A day after Sterling appeared on CNN slamming the NBA legend's character, his battle with HIV and his community outreach efforts, Johnson said Tuesday that he feels sorry for the 80-year-old billionaire.
"It's sad. It really is. I'm going to pray for this ... man," Johnson told CNN's Anderson Cooper in an exclusive interview.
Sterling's explosive CNN interview that aired Monday night was the first time he had spoken publicly since audio recordings surfaced last month of him making racist remarks. Reaction to the taped remarks came fast and furious, and the NBA responded with a lifetime ban for Sterling.
Johnson became an involuntary figure in the controversy after Sterling named him in the leaked recording.
"Admire him, bring him here, feed him, f**k him, but don't put (Magic) on an Instagram for the world to have to see so they have to call me," Sterling is heard telling friend V. Stiviano.
Johnson told Cooper he is still waiting for an apology from Sterling for getting roped into Sterling's fight with Stiviano, and Johnson called the Monday interview - in which Sterling directed another tirade at the NBA legend - "disturbing."

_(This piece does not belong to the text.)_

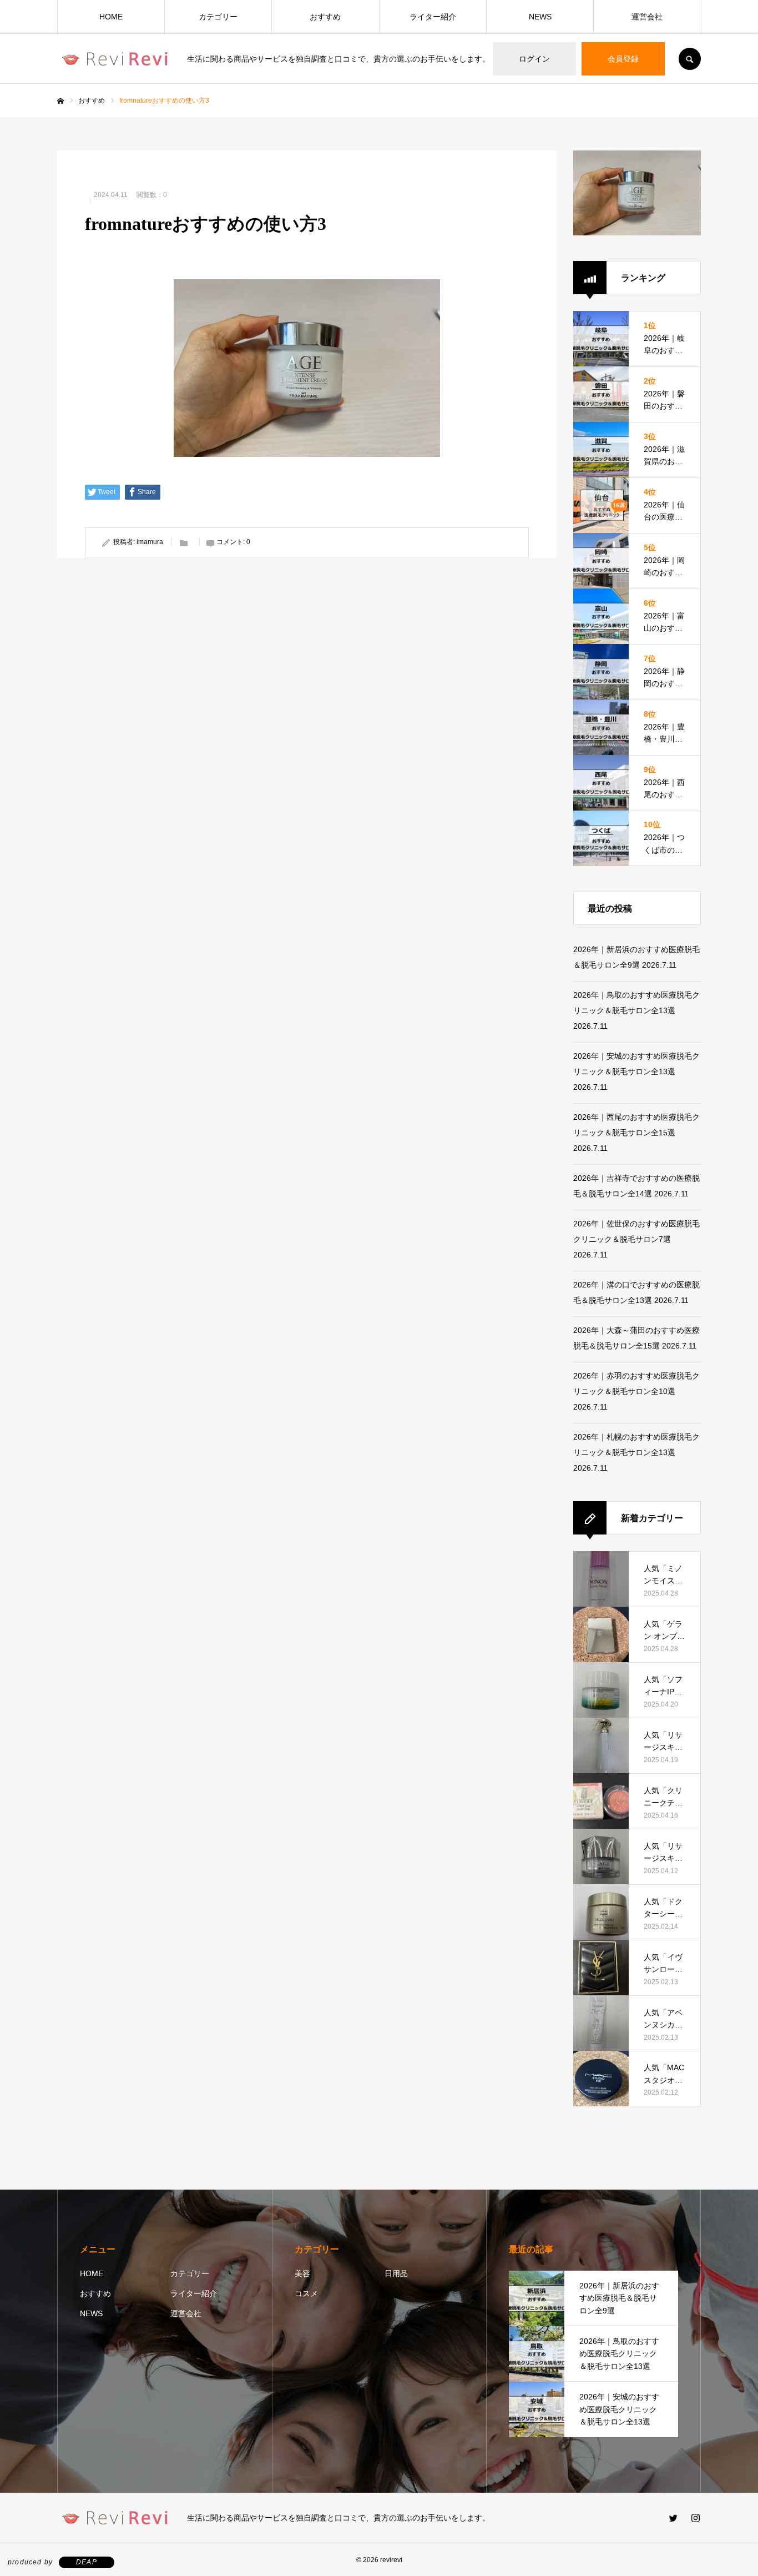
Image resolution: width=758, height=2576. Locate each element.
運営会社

"What's really sad is, it's not about me," Johnson said. "This is about the woman you love outing you and taping you and putting your conversation out here for everybody to know. ... This is between you two, but then he wants to include me."
Johnson said he had only met with Sterling three or four times, and most of those discussions had focused on basketball. Johnson couldn't say if the Clippers owner has slipped mentally.
Sterling "seems like he's all there," Johnson said. "But the problem is, he's living in the stone ages."